--- START OF DATA ---

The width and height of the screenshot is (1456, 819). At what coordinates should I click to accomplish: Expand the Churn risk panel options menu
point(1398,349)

--- END OF DATA ---
--- START OF DATA ---

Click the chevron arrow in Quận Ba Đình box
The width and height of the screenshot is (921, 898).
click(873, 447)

--- END OF DATA ---
--- START OF DATA ---

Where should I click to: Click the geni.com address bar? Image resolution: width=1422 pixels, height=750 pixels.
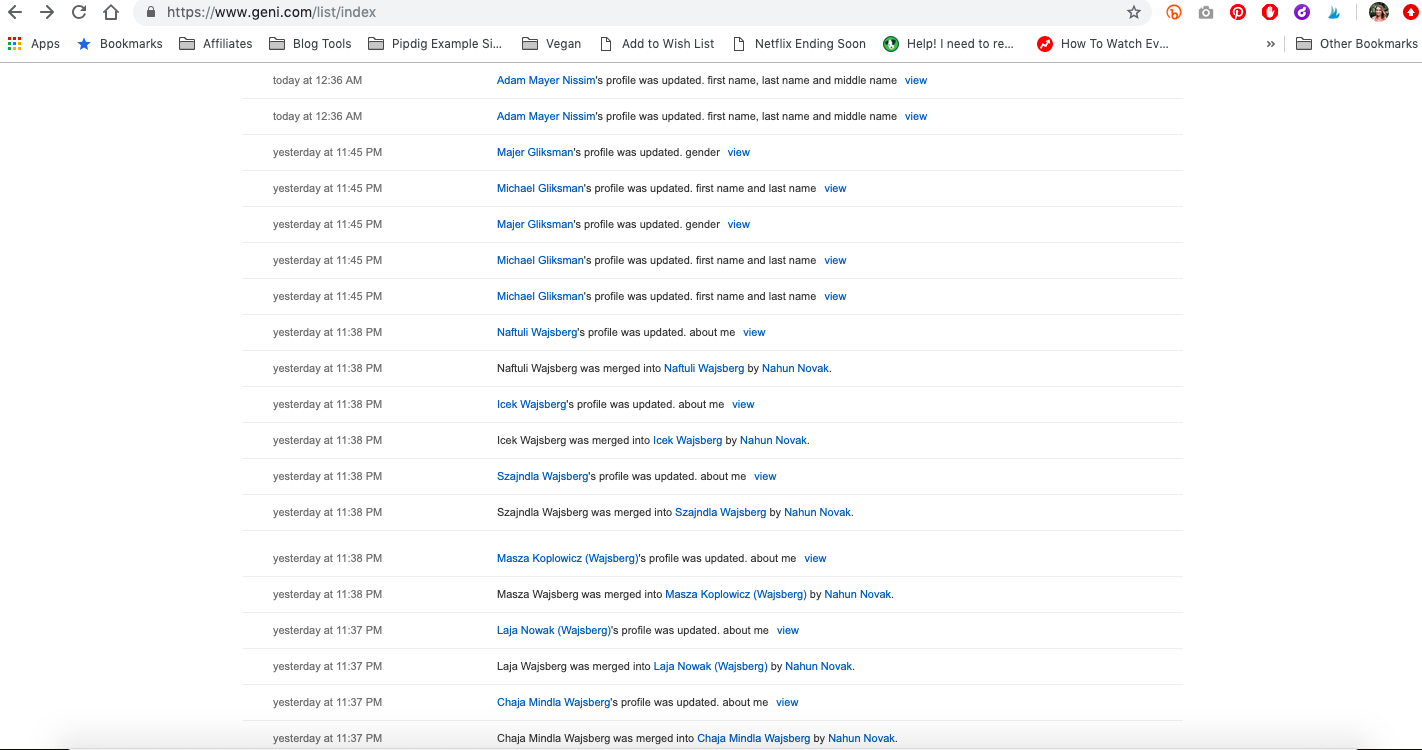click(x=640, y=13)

--- END OF DATA ---

* [REQUEST] Replace "chevron arrow" with "dropdown arrow" in the lines starting at the one that contains "Click the chevron arrow in Quận Ba Đình box" and ending after the one that contains "click(873, 447)". Give only those lines, with nothing else changed.

* [FINAL ANSWER]
Click the dropdown arrow in Quận Ba Đình box
The width and height of the screenshot is (921, 898).
click(873, 447)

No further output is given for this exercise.